Yes, an important side to Napoleon was that he was an intellectual. He was of course an autocrat. But he was an enlightened autocrat. The achievements he was proudest of were not the battles, but the way in which he changed France at a time of peace, between 1800 and 1805.
And that was the time when he brought in the Code Napoleon. Hitherto there had been 42 legal codes operating in modern France, which is a completely ridiculous way to try and run a modern country. He brought in one. It worked in some 40 countries and has been adopted in every continent of the world since. He brought in the Bank of France, built up Paris with beautiful bridges and reservoirs, reformed the tax code, set up a public accounts system, and imposed the metric system. These are all achievements that have lasted 200 years.
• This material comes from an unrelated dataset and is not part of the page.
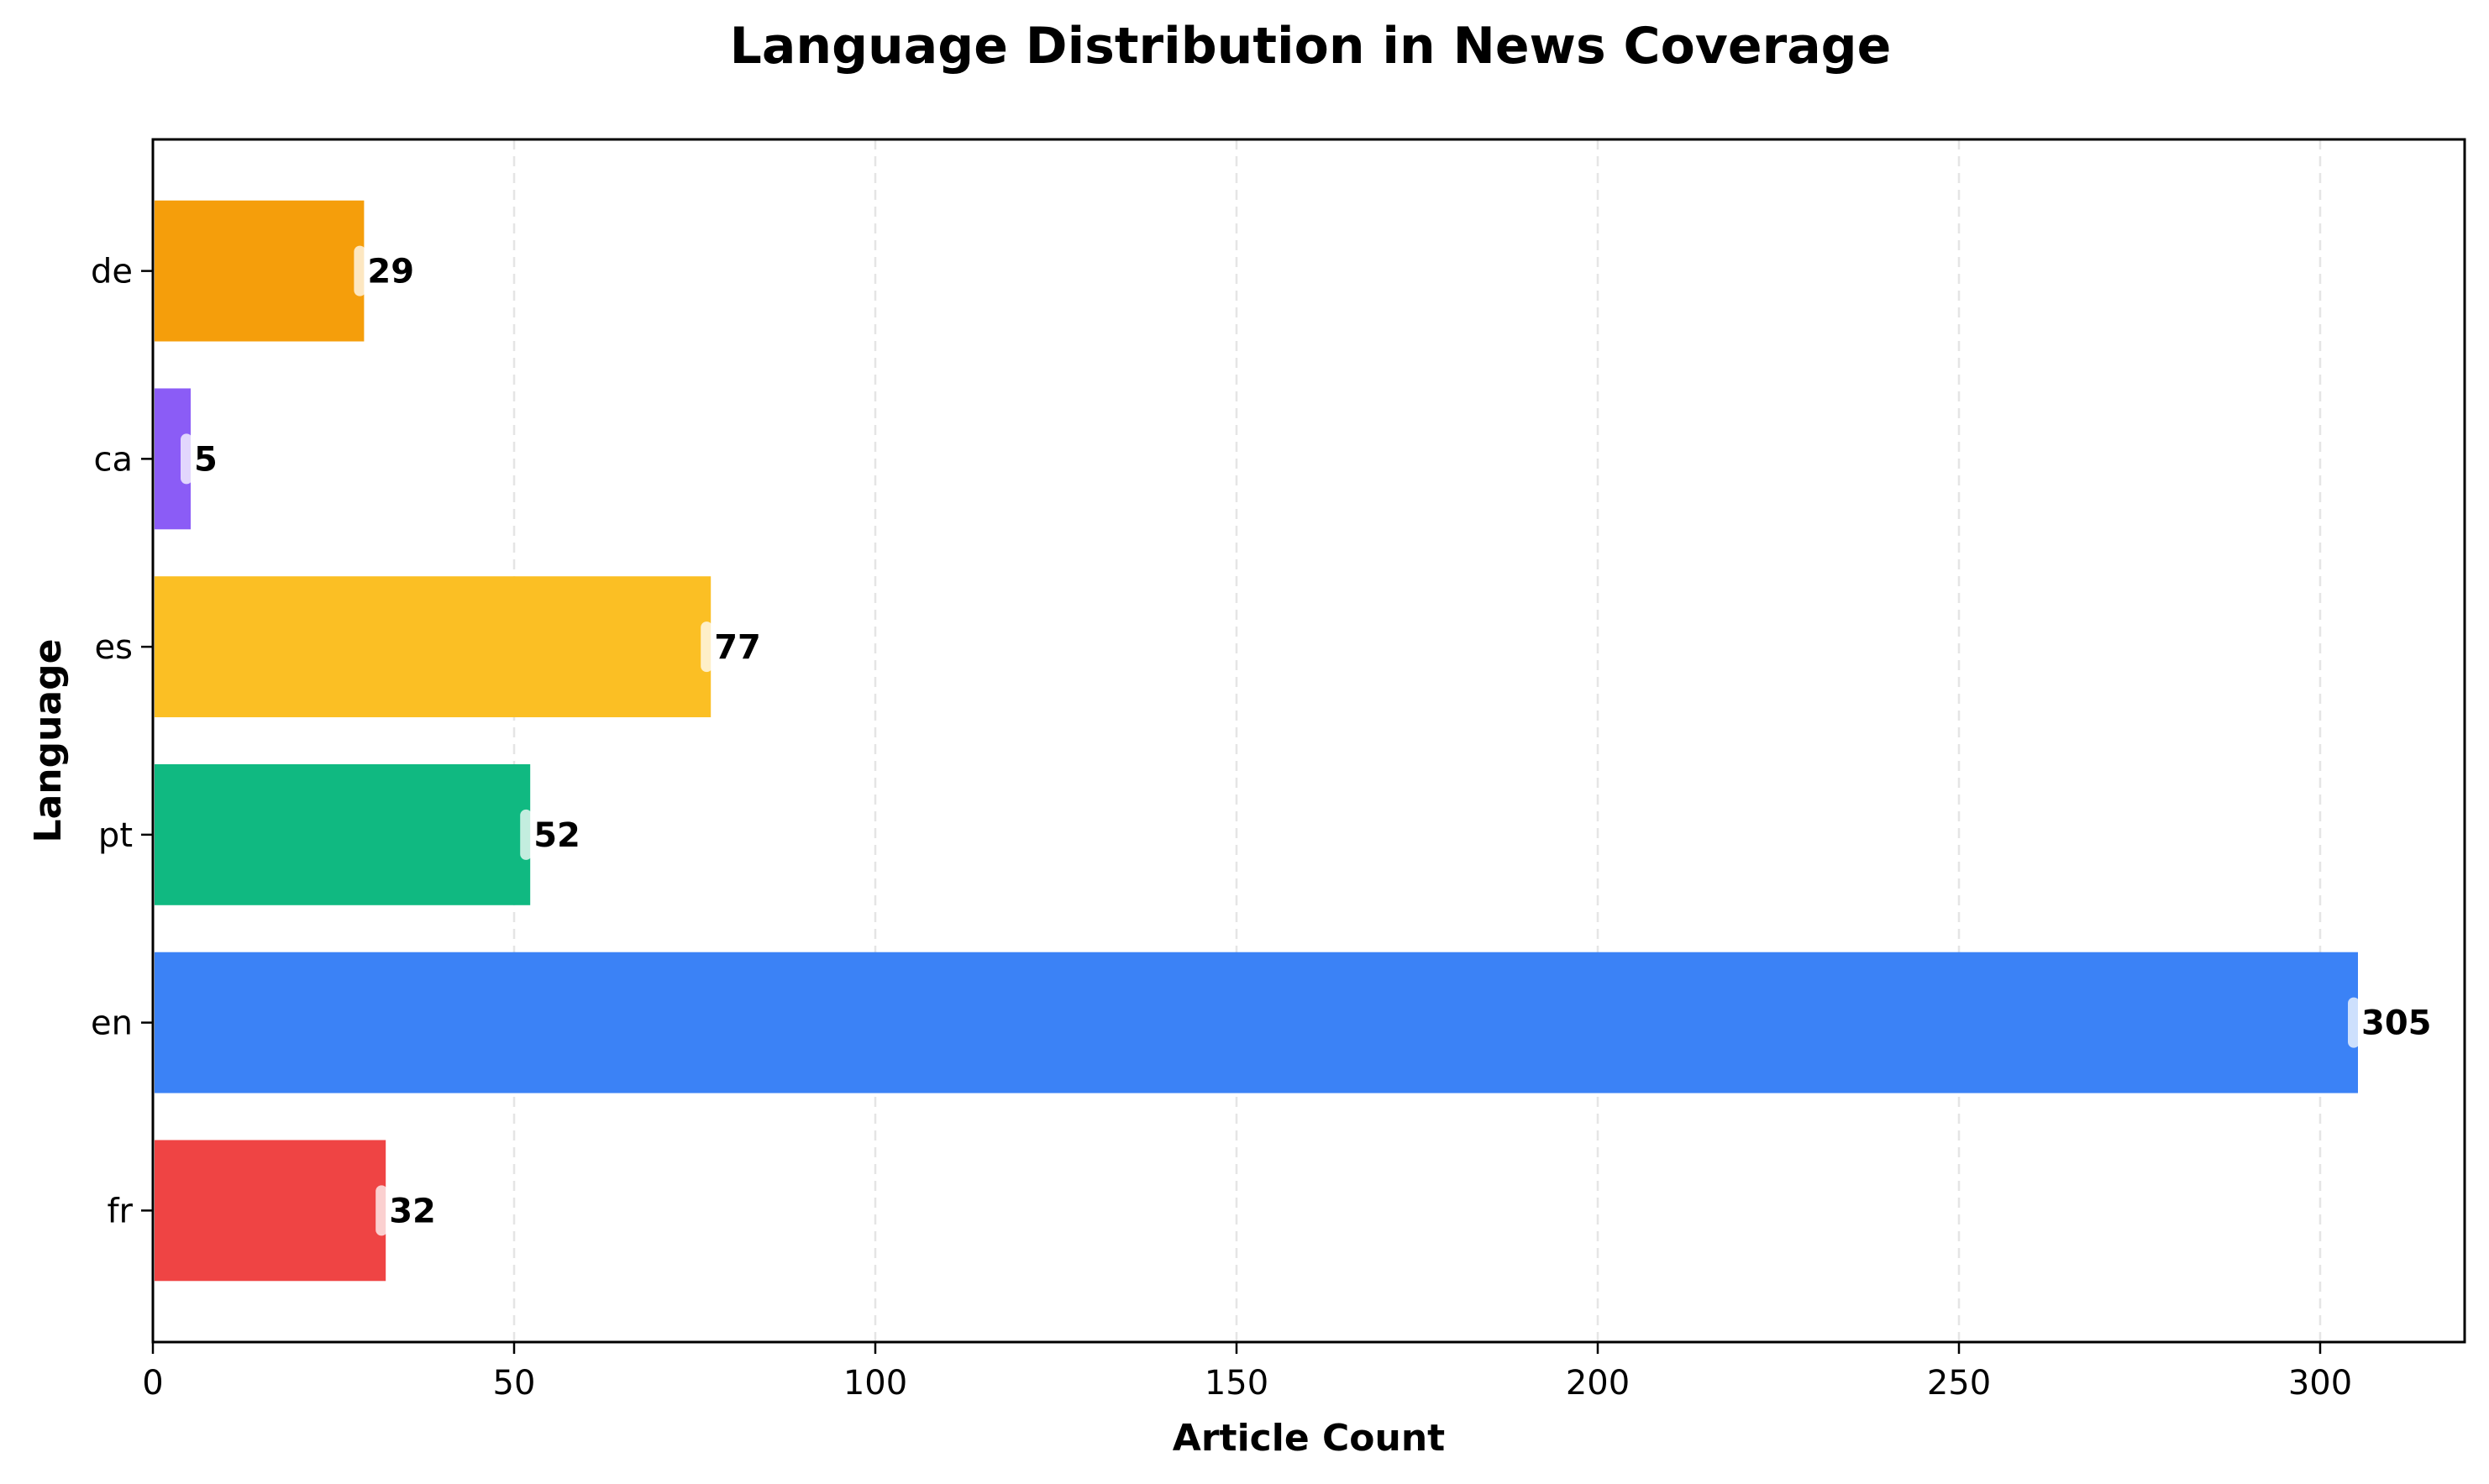  I want to click on y-axis-ticks: fr en pt es ca de, so click(122, 742).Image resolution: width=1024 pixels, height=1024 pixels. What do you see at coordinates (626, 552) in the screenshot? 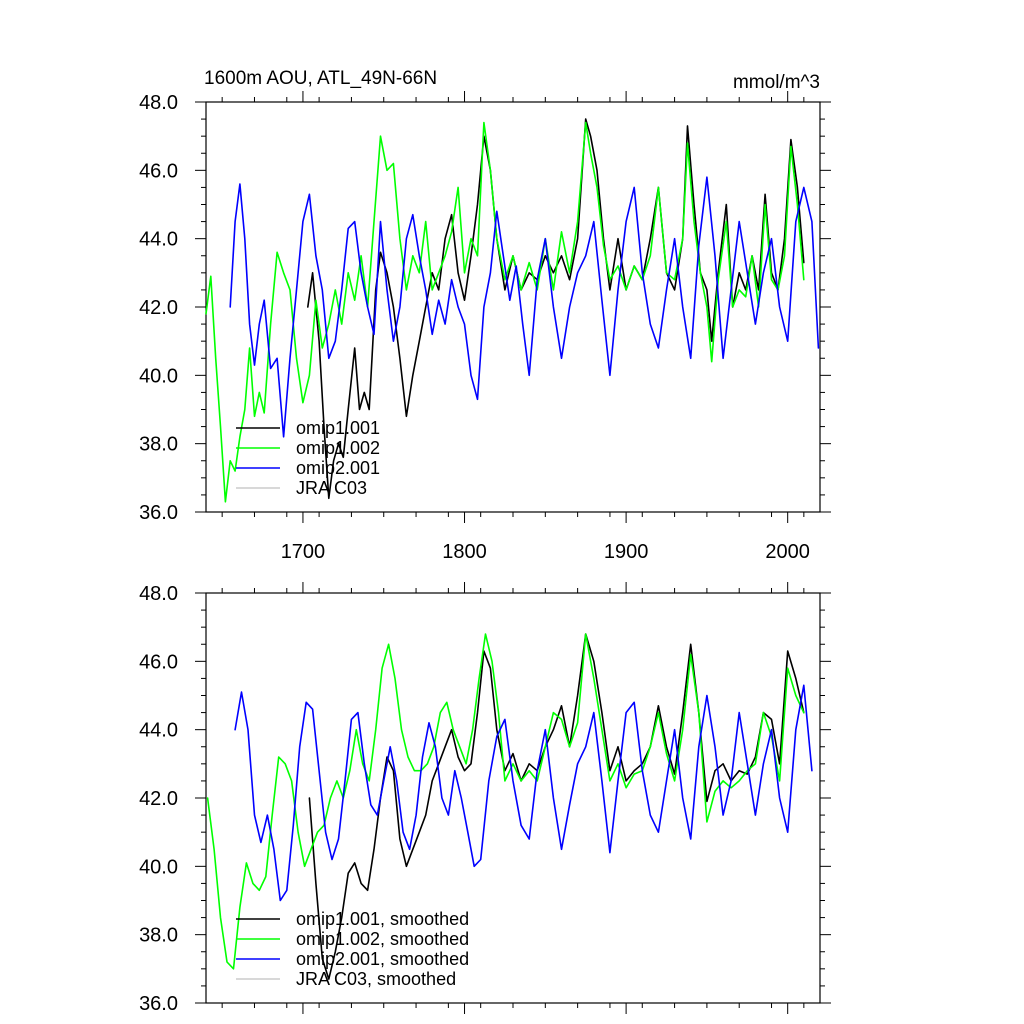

Many historians have leveled criticism at the Code, arguing that it was too conservative and supportive of the bourgeois. What is your counter argument to this?
One of the great criticisms of the code is that it supported the property classes, but that’s exactly the point: it was supposed to. There had just recently been a revolution. The middle classes and the peasantry had bought a lot of land from the government that had been taken from the aristocracy and the church. So if you were going to have any kind of civil peace in France, you had to establish the legitimacy of that property as belonging to the people who bought it from the state. And that is really what the Code Napoleon did: it gave people the right to own property. And as many writers, thinkers, and philosophers have pointed out, when you have solid property rights, a stable society and a successful economy can flourish.
Napoleon is also accused of killing off French democracy. You disagree however. Is your argument basically that democracy, or the word democrat, meant something else during Napoleon’s reign?
Well, yes. Democrat meant revolutionary in the early 19th century. And there was no democracy in Austria, Russia, and Prussia, which were the three other great nations of the day: they were all autocracies. France did have a form of democracy after the revolution. And yes, Napoleon did extinguish it. But it wasn’t the kind of democracy that we think of today. The French Revolution had seen three coups. And if you look at Britain in comparison: it had a parliamentary system at that time. But it was still one in which the male property owners had a vote, which was a small proportion of the population.
In 1800 Napoleon closed 60 of France’s 73 newspapers, warning that any others that included articles disrespectful of the social order would be suppressed immediately. Surely this is the action of a totalitarian dictator?
Well, no, because he was fighting a war. Britain censored newspapers during the Second World War under Churchill, who famously said that the “truth was so precious that it had to be surrounded by a bodyguard of lies.” There are any number of examples of nations at war not allowing themselves to be undermined by journalists.
What is the greatest thing that Napoleon has left to the world and how should we remember him: both as a military commander and as a human being who changed history?
I think Napoleon reminds us that the individual matters in history. He is a standing rebuke to the determinist view of history that says that men and women can’t make a difference. I disagree. I think that history is certainly made by some impersonal forces, on occasion. But really history is made by myriads of individuals. And nobody personifies the great man view of history better than Napoleon Bonaparte.